Now we take a zener diode for stabilization U \u003d 2.4 Volts and insert it according to this scheme, it is possible without capacitors, after all, we just do voltage measurements.
Whoa, 7.3 volts! 5 + 2.4 Volts. Works! Since my zener diodes are not high-precision (precision), the voltage of the zener diode may differ slightly from the passport voltage (voltage declared by the manufacturer). Well, I guess it's not a problem. 0.1 volts will not do the weather for us. As I said, in this way you can pick up any value out of the ordinary.
Option number 3
There is also another similar method, but diodes are used here. Maybe you know that the voltage drop at the direct junction of a silicon diode is 0.6-0.7 Volts, and a germanium diode is 0.3-0.4 Volts? It is this property of the diode that we will use ;-).
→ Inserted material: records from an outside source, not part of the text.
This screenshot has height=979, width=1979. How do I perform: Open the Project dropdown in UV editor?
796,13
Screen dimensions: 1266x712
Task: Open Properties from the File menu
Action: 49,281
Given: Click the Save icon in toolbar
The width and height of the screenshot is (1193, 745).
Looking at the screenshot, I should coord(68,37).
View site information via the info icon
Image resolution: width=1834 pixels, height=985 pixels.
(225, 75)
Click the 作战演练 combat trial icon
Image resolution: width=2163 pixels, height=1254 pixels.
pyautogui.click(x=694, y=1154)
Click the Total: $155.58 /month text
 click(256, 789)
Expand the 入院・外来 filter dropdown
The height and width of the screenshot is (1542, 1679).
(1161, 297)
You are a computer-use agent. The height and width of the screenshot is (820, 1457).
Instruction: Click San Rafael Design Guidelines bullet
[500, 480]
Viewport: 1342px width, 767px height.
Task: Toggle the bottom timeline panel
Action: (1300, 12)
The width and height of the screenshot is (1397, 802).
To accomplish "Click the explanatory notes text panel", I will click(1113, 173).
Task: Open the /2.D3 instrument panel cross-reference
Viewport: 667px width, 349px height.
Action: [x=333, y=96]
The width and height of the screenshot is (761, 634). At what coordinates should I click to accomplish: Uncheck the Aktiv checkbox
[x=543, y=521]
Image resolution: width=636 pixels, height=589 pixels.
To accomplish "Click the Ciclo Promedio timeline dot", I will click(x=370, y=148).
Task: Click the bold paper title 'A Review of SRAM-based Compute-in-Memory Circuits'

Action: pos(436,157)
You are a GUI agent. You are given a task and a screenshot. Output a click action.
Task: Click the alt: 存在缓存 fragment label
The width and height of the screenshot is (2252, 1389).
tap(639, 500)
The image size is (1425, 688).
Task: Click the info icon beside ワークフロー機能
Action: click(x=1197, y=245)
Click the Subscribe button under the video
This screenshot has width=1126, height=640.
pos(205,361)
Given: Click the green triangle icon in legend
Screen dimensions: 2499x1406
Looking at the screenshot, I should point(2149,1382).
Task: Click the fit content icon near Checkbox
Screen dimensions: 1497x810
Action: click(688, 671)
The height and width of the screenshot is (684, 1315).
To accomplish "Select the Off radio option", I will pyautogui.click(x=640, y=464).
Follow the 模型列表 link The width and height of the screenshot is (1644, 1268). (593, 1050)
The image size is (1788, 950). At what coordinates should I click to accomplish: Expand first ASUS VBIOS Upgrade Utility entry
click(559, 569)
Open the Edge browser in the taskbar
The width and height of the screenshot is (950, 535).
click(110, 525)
So, the scheme in the studio!
We assemble this design according to the scheme. The unstabilized input DC voltage also remained at 9 volts. Stabilizer 7805.
So what's the output?
Almost 5.7 Volts ;-), which was to be proved.
If two diodes are connected in series, then the voltage will drop across each of them, therefore, it will be summed up:
Each silicon diode drops 0.7 volts, which means 0.7 + 0.7 = 1.4 volts. Also with germanium. You can connect both three and four diodes, then you need to sum the voltages on each. In practice, more than three diodes are not used. Diodes can be installed even with low power, since in this case the current through them will still be small.